▶ Data shown:
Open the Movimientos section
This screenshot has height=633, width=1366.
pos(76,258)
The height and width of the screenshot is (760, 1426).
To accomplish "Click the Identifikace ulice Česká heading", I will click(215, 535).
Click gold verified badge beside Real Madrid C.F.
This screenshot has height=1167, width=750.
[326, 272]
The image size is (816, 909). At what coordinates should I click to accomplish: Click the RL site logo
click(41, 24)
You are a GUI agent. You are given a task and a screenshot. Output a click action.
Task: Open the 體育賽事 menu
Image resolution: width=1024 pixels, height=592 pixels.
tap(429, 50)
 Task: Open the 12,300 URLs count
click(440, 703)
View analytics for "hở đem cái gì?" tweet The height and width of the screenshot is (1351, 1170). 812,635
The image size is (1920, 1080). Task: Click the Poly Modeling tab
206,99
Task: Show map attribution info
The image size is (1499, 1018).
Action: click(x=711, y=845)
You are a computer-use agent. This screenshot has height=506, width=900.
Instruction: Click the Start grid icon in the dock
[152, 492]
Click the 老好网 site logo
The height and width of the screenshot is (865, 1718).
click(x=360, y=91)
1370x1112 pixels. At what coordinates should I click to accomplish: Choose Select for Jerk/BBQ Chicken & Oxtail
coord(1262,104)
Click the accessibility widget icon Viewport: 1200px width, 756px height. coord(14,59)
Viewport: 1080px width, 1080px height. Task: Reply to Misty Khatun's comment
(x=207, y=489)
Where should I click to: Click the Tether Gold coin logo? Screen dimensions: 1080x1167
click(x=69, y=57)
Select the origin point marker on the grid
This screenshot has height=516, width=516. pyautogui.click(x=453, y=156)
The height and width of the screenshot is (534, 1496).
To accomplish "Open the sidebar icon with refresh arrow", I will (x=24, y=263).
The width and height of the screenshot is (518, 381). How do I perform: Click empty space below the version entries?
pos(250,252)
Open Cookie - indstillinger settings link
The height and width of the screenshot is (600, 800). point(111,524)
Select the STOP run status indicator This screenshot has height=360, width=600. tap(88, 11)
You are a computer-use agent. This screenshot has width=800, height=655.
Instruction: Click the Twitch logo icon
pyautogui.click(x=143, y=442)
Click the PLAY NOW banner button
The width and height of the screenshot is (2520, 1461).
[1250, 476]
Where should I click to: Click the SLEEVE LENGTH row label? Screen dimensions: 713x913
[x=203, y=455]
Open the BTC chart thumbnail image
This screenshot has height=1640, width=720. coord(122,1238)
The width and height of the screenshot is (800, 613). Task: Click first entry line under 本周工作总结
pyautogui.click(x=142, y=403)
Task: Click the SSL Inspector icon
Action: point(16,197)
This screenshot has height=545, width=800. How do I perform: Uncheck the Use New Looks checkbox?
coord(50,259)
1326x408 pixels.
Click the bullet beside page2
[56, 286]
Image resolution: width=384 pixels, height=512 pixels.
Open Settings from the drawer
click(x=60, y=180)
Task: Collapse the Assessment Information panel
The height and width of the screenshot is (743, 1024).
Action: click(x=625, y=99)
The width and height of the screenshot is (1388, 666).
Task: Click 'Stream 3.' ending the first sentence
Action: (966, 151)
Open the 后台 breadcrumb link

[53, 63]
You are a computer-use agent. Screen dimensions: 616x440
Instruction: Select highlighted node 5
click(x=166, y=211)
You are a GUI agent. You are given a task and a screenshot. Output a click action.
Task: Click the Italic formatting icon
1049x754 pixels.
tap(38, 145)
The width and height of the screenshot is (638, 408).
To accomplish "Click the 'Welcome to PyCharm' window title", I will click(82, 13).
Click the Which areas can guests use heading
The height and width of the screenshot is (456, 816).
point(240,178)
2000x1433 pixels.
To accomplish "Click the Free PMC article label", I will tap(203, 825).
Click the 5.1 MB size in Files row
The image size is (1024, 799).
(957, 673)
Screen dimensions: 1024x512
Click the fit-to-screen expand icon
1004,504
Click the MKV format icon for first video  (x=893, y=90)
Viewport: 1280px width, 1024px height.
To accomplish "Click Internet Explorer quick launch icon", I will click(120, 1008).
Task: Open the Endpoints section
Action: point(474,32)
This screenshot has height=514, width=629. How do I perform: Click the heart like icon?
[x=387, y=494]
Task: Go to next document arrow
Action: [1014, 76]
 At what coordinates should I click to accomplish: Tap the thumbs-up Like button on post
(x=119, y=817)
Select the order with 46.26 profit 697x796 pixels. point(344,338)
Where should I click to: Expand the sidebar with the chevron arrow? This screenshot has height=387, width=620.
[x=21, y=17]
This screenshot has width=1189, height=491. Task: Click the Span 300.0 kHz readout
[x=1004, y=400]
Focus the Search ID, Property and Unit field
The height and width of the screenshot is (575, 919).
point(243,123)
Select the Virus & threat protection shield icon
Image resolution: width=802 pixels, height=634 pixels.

▶ Your instructions: Repeat exactly the lines that run from the opening of the listing through the line holding "The height and width of the screenshot is (760, 1426).". Leave out everything else.

▶ Result of the task:
Open the Movimientos section
This screenshot has height=633, width=1366.
pos(76,258)
The height and width of the screenshot is (760, 1426).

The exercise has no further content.